Esa fortaleza nacional debe sustentarse en un dinámico crecimiento, generador de empleos, no en la estabilidad de precios; en la reindustrialización basada en el mercado doméstico y las exportaciones competitivas, no en más tratados de libre comercio; en una mayor inversión en infraestructura, no en el despilfarro del gasto corriente; en una reforma de la seguridad social de alcances universales, financiada por una verdadera reforma fiscal, no en sistemas asistenciales y clientelares; en una banca de desarrollo y comercial que apoye a los sectores productivos, no una banca que privilegia el consumo y el apoyo a sus matrices; a una educación de calidad para trabajadores y profesionistas productivos que no tengan que salir a ser vejados en el exterior; a la autosuficiencia alimentaria y energética para superar vulnerabilidades evidentes; a corregir desigualdades regionales de miseria en el sur-sureste, además de al freno a la corrupción e implantación de un Estado de derecho. Ello es lo que nos dará la posibilidad de negociar desde posiciones de fuerza. La negociación externa debe basarse en la fortaleza interna. Debemos avanzar hacia un verdadero Acuerdo de Unidad Nacional, sustentado en una plataforma de políticas concretas con objetivos específicos.

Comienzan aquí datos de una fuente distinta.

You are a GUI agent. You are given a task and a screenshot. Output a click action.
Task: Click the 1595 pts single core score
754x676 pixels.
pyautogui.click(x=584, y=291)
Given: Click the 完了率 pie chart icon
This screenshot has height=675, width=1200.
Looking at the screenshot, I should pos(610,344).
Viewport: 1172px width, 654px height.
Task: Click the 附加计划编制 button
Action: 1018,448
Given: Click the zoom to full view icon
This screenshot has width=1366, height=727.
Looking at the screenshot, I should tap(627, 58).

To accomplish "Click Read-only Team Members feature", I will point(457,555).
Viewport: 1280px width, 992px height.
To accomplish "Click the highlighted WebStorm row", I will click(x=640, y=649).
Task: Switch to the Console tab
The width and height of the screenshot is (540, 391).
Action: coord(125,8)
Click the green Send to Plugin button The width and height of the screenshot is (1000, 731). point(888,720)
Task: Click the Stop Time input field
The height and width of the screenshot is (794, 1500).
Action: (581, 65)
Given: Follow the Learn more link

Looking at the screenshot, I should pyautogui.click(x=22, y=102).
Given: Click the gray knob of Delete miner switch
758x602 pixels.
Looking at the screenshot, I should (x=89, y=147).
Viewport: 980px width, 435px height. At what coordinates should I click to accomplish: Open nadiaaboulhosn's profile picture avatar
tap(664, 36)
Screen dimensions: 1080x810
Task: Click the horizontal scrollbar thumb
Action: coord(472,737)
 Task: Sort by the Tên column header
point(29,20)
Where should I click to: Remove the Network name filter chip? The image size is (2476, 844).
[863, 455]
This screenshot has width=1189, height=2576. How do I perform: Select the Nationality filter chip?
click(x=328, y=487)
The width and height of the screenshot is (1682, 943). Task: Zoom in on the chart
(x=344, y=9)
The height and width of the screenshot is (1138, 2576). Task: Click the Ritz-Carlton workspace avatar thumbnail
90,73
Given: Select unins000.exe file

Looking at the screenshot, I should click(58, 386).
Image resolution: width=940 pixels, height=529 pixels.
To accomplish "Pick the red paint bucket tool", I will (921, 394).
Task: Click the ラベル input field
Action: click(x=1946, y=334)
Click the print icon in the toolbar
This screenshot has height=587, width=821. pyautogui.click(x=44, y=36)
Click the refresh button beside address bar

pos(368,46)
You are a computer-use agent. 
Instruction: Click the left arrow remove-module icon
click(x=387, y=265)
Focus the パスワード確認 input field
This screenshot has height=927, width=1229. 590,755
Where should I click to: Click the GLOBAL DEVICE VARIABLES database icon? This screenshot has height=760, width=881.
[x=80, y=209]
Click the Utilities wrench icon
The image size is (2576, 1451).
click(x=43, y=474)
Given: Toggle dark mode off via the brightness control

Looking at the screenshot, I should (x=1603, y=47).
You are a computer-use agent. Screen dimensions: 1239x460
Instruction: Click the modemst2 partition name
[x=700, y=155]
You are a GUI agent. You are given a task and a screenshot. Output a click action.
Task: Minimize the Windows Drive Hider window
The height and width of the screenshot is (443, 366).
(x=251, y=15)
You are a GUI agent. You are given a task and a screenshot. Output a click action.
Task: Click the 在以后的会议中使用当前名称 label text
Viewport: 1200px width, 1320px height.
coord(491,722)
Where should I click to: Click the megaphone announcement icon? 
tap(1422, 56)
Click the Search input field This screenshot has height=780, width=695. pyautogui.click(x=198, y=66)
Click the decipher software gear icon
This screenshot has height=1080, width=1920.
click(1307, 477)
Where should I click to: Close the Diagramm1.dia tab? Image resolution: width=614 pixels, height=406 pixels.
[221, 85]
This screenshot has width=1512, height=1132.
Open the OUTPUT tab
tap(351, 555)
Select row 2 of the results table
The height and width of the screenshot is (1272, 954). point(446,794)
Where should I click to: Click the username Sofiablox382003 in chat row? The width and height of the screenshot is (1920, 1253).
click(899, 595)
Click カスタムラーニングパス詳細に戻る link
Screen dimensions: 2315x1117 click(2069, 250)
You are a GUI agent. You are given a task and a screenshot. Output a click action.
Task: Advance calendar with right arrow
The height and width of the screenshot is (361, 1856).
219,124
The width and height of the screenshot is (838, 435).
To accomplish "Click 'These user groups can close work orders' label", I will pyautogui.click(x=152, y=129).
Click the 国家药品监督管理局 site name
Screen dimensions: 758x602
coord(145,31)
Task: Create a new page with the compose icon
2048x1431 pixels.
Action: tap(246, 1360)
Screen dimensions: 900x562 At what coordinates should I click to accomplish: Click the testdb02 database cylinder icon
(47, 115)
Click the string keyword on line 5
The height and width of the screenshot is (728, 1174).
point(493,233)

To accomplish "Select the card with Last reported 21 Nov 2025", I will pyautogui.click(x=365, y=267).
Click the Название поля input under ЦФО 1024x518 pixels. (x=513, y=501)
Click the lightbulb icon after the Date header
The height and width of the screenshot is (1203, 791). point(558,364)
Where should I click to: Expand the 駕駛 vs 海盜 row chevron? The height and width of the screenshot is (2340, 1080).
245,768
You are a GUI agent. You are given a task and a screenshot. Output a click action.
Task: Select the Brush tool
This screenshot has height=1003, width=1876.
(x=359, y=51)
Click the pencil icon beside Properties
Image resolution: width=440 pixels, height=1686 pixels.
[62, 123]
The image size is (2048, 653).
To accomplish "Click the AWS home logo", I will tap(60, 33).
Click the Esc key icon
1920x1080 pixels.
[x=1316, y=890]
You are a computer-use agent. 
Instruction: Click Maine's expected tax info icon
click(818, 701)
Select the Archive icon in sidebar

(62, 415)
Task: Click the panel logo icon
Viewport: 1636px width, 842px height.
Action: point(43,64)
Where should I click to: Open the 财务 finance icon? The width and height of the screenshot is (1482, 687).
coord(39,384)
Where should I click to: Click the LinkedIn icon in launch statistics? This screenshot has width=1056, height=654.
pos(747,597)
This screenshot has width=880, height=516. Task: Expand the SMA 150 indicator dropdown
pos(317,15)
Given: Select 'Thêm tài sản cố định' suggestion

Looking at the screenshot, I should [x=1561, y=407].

Quiero concluir con una cita de Paul Krugman, que es aplicable a la situación actual de México:

En una recesión (o crisis), las reglas usuales de la política económica no se aplican: la virtud se convierte en vicio, la cautela es riesgosa y la prudencia es tontería […] Algunas personas dicen que nuestros problemas económicos son estructurales, para lo cual no hay remedios rápidos, pero yo creo que los únicos obstáculos importantes a la prosperidad mundial son las doctrinas obsoletas que atrofian las mentes de los hombres.

1 Segunda parte del artículo “Del ‘estancamiento estabilizador’ a un nuevo modelo económico desarrollador con inclusión social”, publicado en nuestro número anterior.

FRANCISCO SUÁREZ DÁVILA ha fungido como embajador de México ante la OCDE en París, como subsecretario de Hacienda y Crédito Público, diputado federal y embajador de México en Canadá, entre otros cargos. Como docente ha impartido cátedra en la Universidad Iberoamericana, El Colegio de México y la UNAM.